| Tasks |
• a. In the paragraph of the page on Sophie, Queen of Greece that gives her birth date, list every sibling of Sophie named there.
• b. From the page on Sophie, Queen of Greece, return word for word the part that opens with the words containing "Sophie of Prussia" and closes with "Wilhelm Iof Germany.".

Sophie, Queen of Greece
(1870-1932)
Sophie of Prussia (sitting) and her sisters: Viktoria (right) and Margaret (left)
Sophie,the Empress Frederick's seven child and third daughter, was born on June 14, 1870 at Neues Palais, Postdam..Together with her sisters  Moretta and Margaret, Sophie was deeply attached to their parents, on the contrary to their elder siblings, Wilhelm, Charlotte and Henry, who were attached to their grandfather, Kaiser Wilhelm Iof Germany.
    Sophie was the shyest of Vicky's daughters ans she was also her favourite. When she was fourteen, a plan to marry her to Tsarevitch Nicholas (future Nicholas II) was set in motion by Herbert von Bismarck, who was then serving in the German Embassy in St. Petersburg; the plan didn't come to an end and some years later Sophie became engaged to Crown Prince Constantine of Greece, who was the eldest son of King George I of Greece and Queen Olga. Vicky regarded her daughter's engagement as uncertain because of Greece's primitive and inmature government. Tino, as the Greek prince was known, was good natured but somewhat slow, as Queen Victoria wrote to Vicky: "; ...a good heart and good character go far beyond great cleverness"

| Data shown |
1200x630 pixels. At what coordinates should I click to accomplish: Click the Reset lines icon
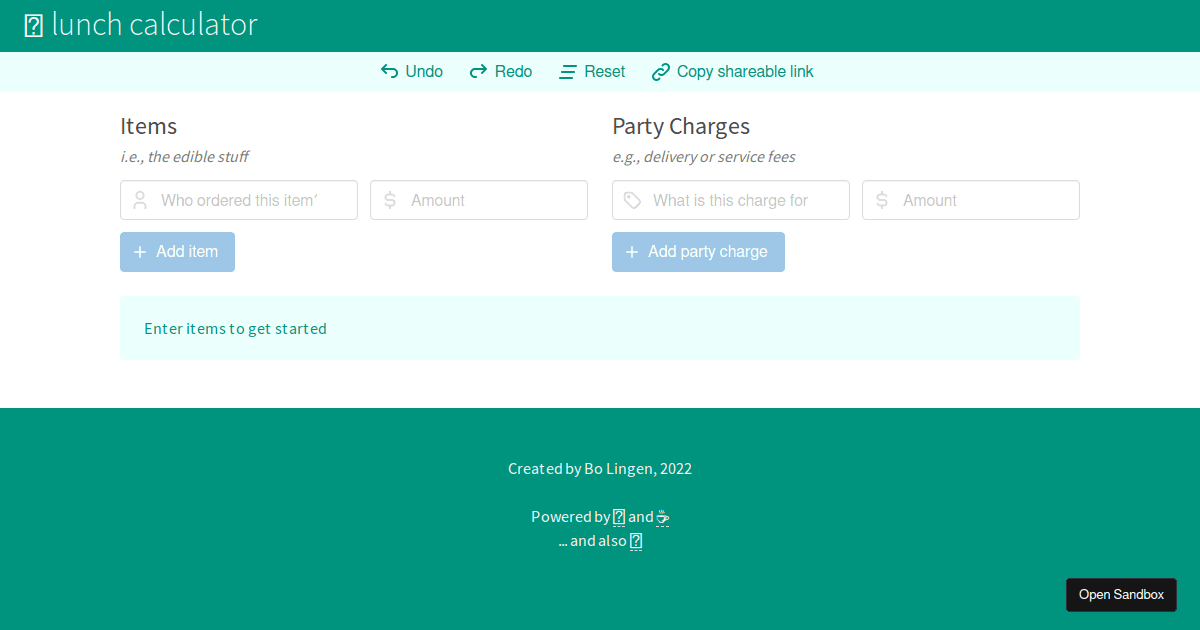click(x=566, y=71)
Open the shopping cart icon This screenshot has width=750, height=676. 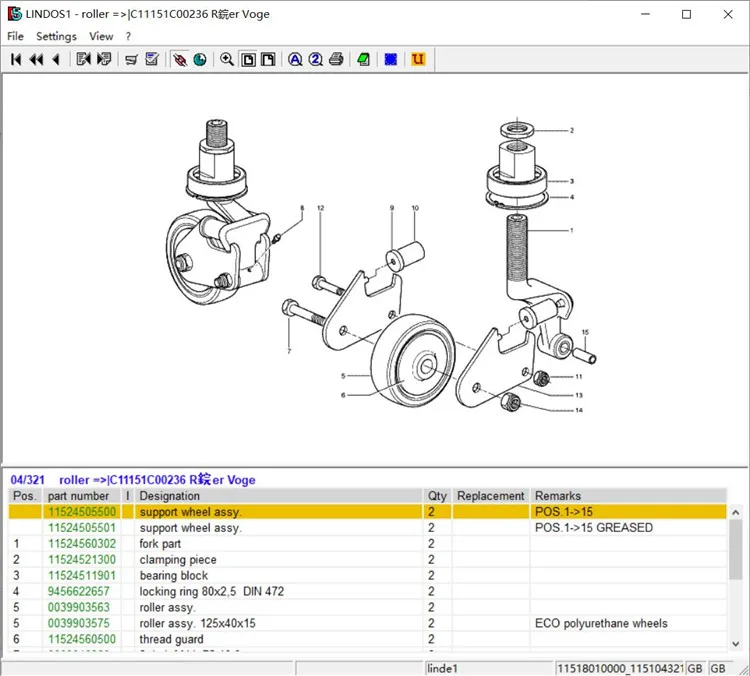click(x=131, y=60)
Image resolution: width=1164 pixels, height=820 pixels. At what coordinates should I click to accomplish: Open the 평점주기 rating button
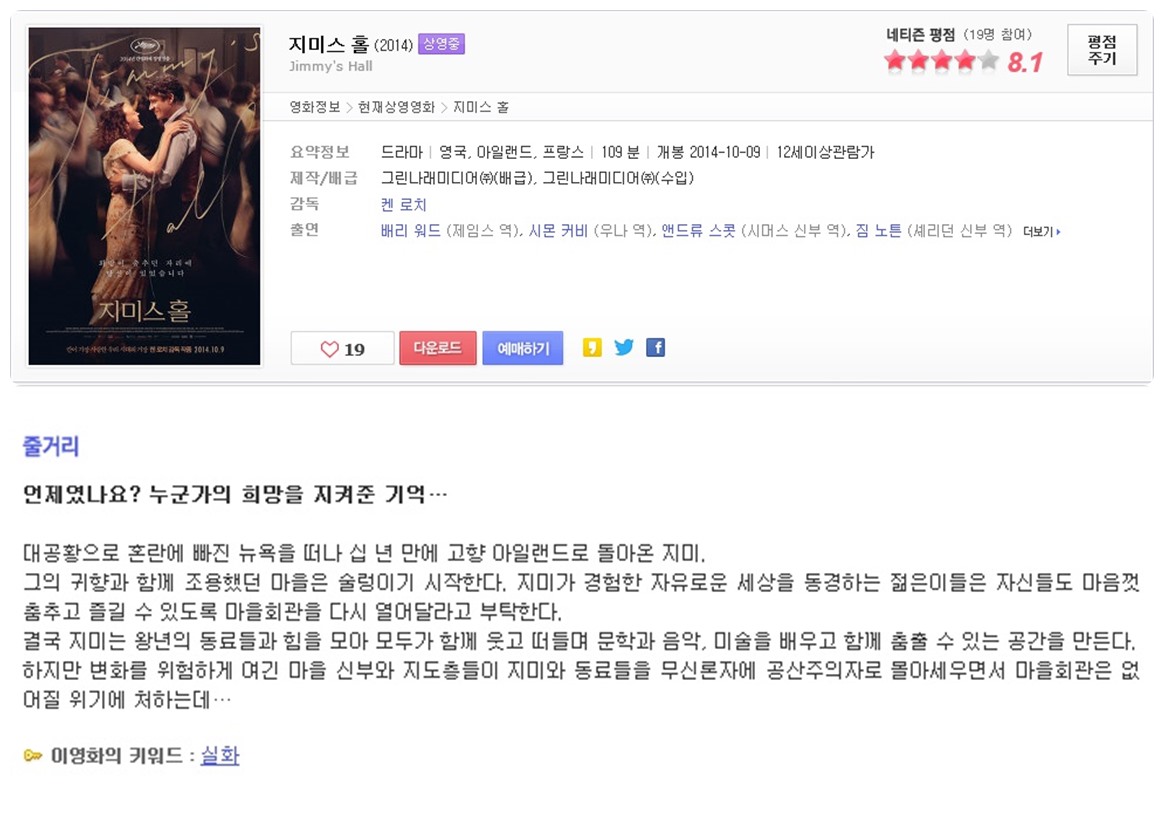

| Answers per task |
• a. Moretta, Margaret, Wilhelm, Charlotte, Henry

• b.
Sophie of Prussia (sitting) and her sisters: Viktoria (right) and Margaret (left)
Sophie,the Empress Frederick's seven child and third daughter, was born on June 14, 1870 at Neues Palais, Postdam..Together with her sisters  Moretta and Margaret, Sophie was deeply attached to their parents, on the contrary to their elder siblings, Wilhelm, Charlotte and Henry, who were attached to their grandfather, Kaiser Wilhelm Iof Germany.